The aim, said Ute Chrysam, manager of this effort, is to help the students to get a “real profession,” and not just a school diploma. Everyone benefits from the mix of cultures, religions and experiences, she said.

Fatima, now 30, came from Bosnia in 1993 after both her parents were killed in the war there. She had had only three years of schooling in Bosnia, and when she landed as a refugee with a Bosnian family in Germany, learned no German.

She ended up marrying a Bosnian man born in Germany. The marriage, she said, was effectively an abusive hell — she cared for her sick mother-in-law while dealing with her husband’s violent mood swings as she slowly realized he was a drug addict.

After seven years, she left. Intimidated, and shy of contact outside the family, she found it hard to make her way. The Saba program, she said, and the mentoring she had received from a woman she described as now her best friend, recently helped her land an internship in a notary’s office, she said.

Now, she smiled, “I feel that I am strong and can make my point.”

Although most women applying for the program neither speak nor write German, the foundation insists on written applications and sees this as an important step. Very often, Ms. Stein said, the statement is nothing more than one German sentence: “I want to apply for a fellowship.”

“We want to make sure that the women are really committing to it and understand that they will have to put in some effort as well,” Ms. Stein said.

Attendees said it was important to them that everyone taking part was a woman.

“It was the most important point that helped me when I spoke with my husband about the program,” said Leeda, 34, who is from Afghanistan. “He had no issues when I told him everyone involved is just a woman.”

“My aim is to study at university, and he said, ‘Go for it,”’ she added.

The Crespo Foundation invites husbands to come in to its offices and asks them to sign a contract with their wives, to ensure their commitment, Ms. Stein said.

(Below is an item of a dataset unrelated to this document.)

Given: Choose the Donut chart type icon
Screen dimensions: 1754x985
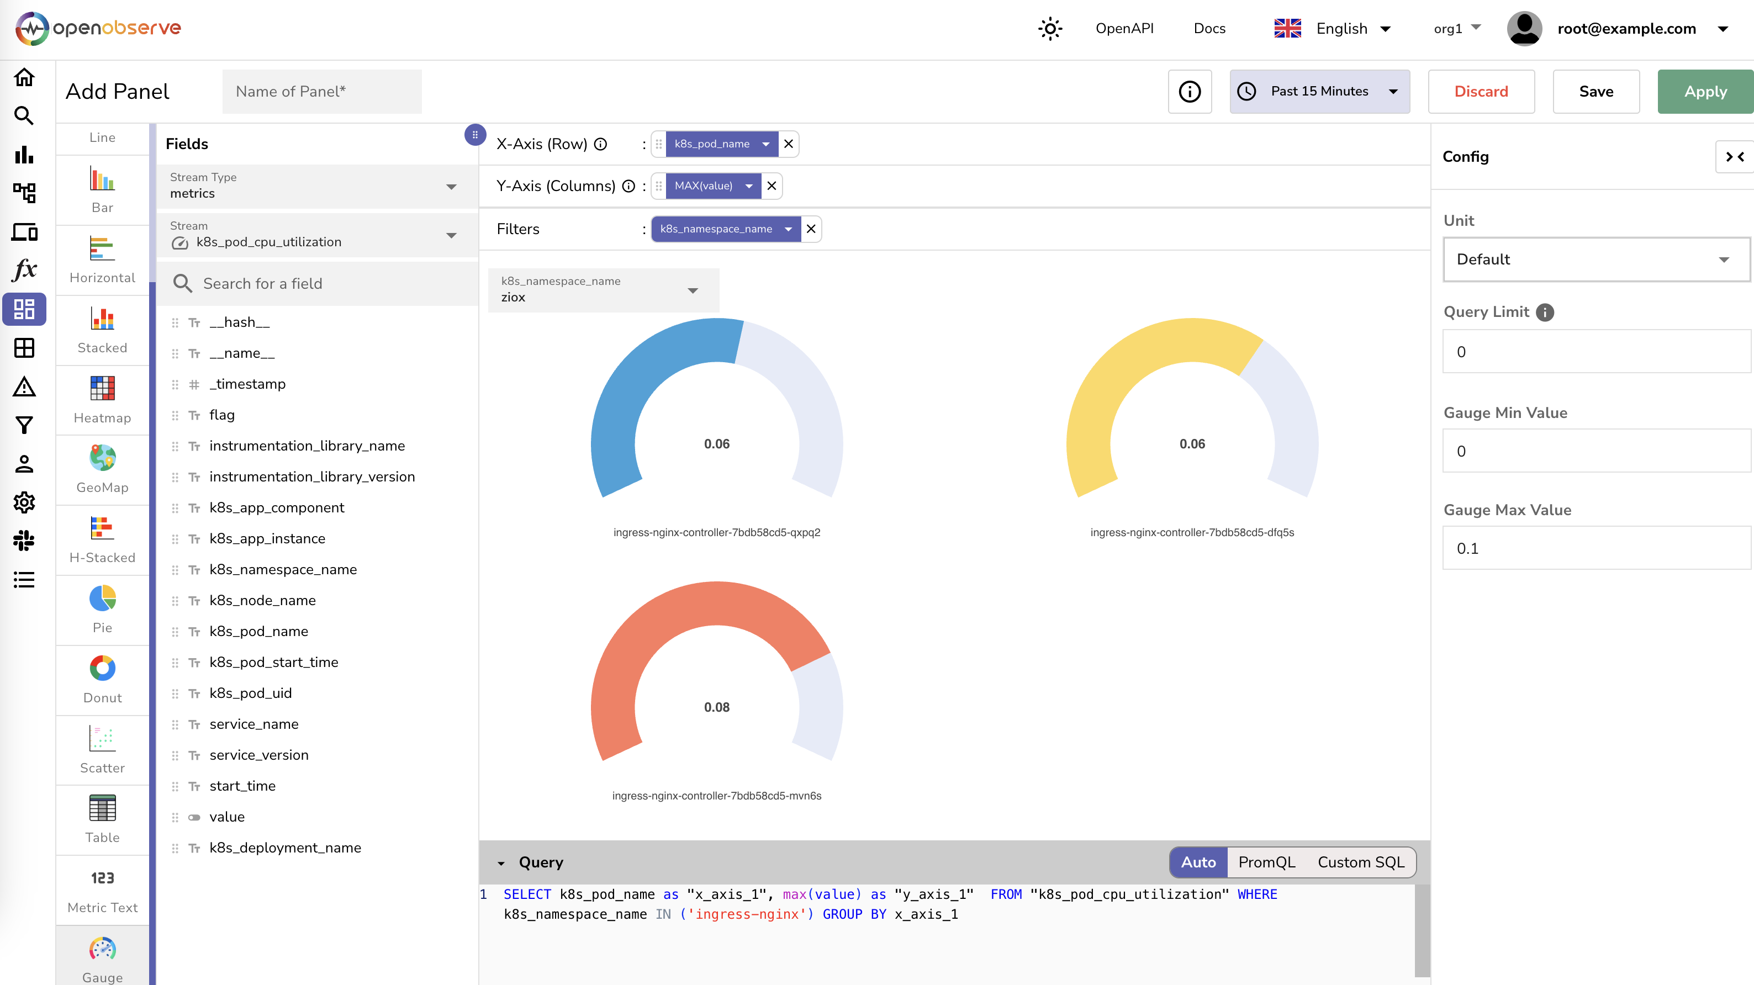Looking at the screenshot, I should tap(102, 668).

Rosina Walter, the director of Berami, says that while the program is small, its results prove that Muslims can — and want to — adapt to German society. More than 50 percent of the women who have attended “don’t have a problem finding a job,” she said.

Hilime Arslaner, a member of the city Parliament in Frankfurt for the Greens, has taught women in the Saba program and argued that it not only integrated the women, but helped the German economy by affording them financial independence.

“I think today too many politicians talk about the unwillingness of Muslims, especially women, to integrate,” Ms. Walter said. “But when you see these great women we are having here, you realize, these politicians just talk nonsense.”